*Prompt*.
Restate word for word the section of the entries that opens at the line containing "You are a GUI" and closes at the line containing "Given: Click the user prompt message bubble", both lines kept, pictures dropped.

*Input*.
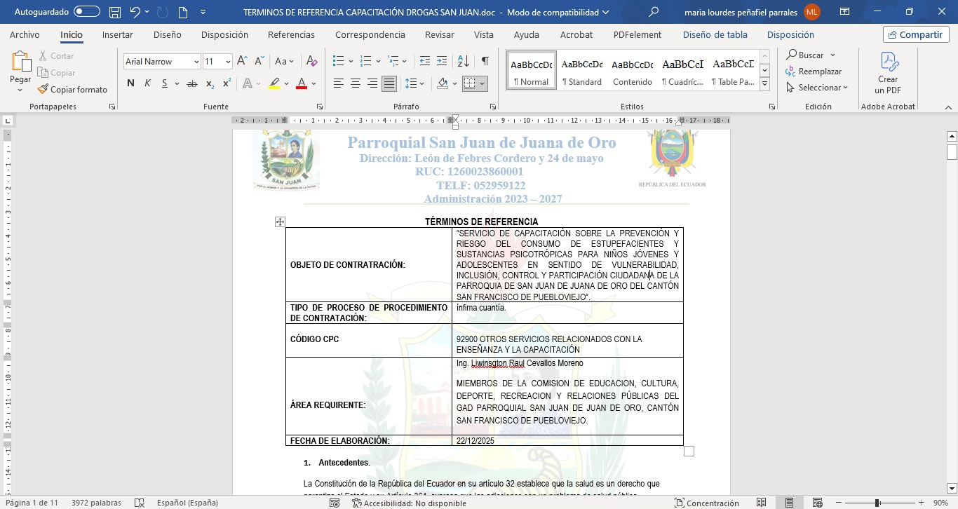Click Crear un PDF Acrobat icon

click(888, 73)
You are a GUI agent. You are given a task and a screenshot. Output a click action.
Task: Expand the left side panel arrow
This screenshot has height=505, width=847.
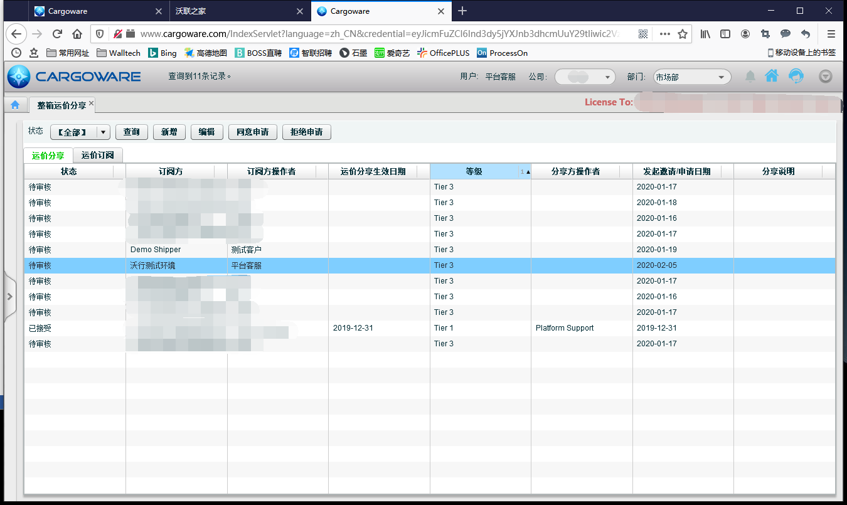click(x=9, y=296)
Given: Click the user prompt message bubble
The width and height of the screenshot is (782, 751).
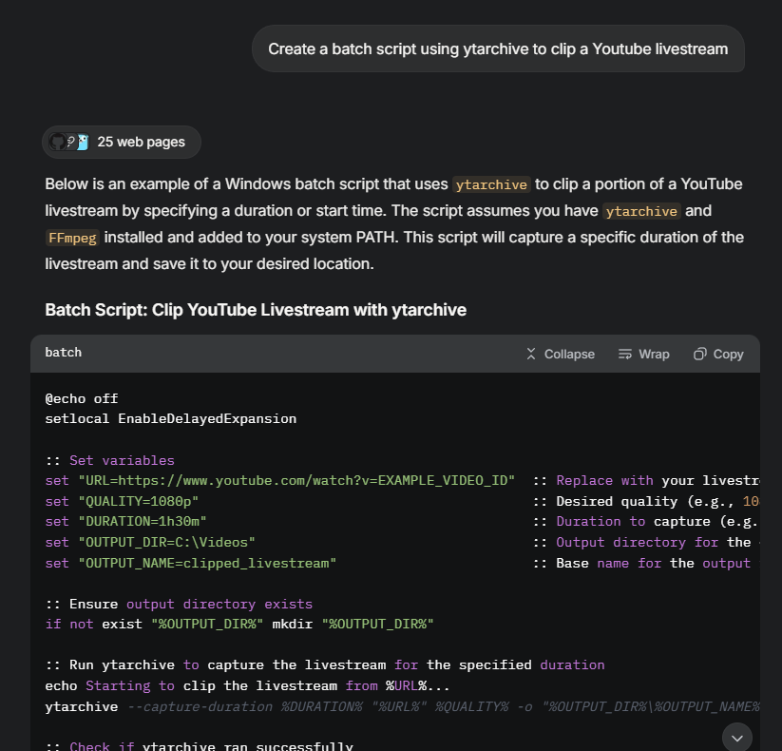Looking at the screenshot, I should point(498,48).
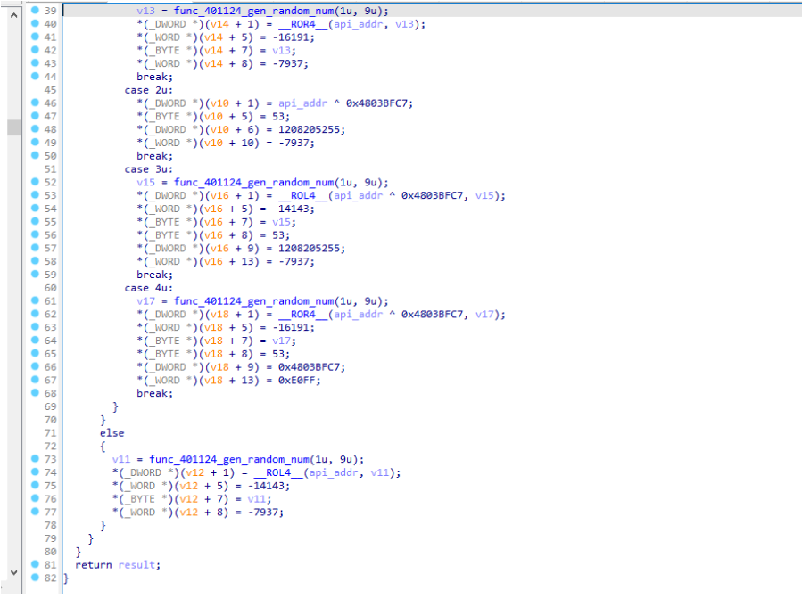Toggle breakpoint at line 66 dot
Screen dimensions: 802x599
pyautogui.click(x=34, y=367)
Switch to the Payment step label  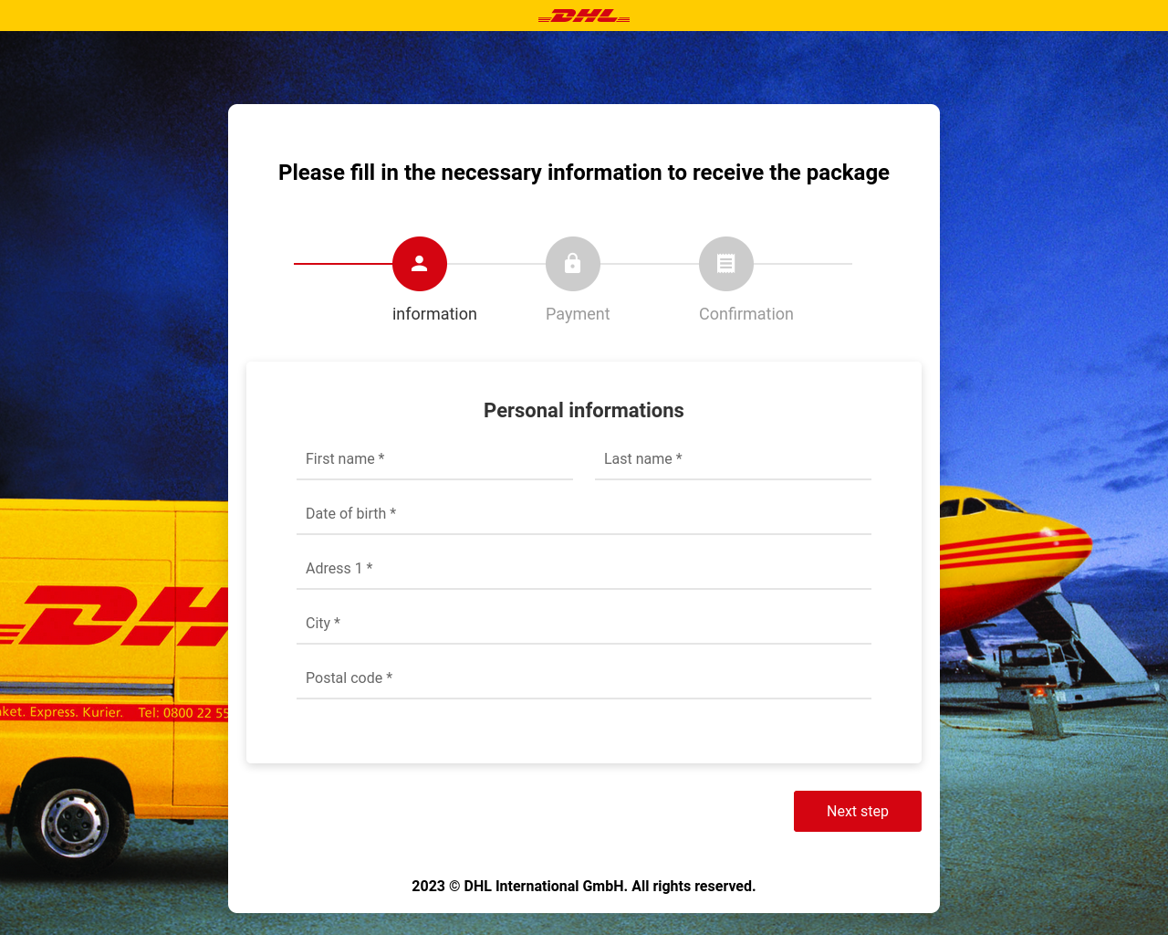[578, 314]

*Result of this exercise*.
You are a GUI agent. You are given a task and a screenshot. Output a click action.
Task: Expand the left side panel arrow
This screenshot has height=505, width=847.
click(x=9, y=296)
Given: Click the user prompt message bubble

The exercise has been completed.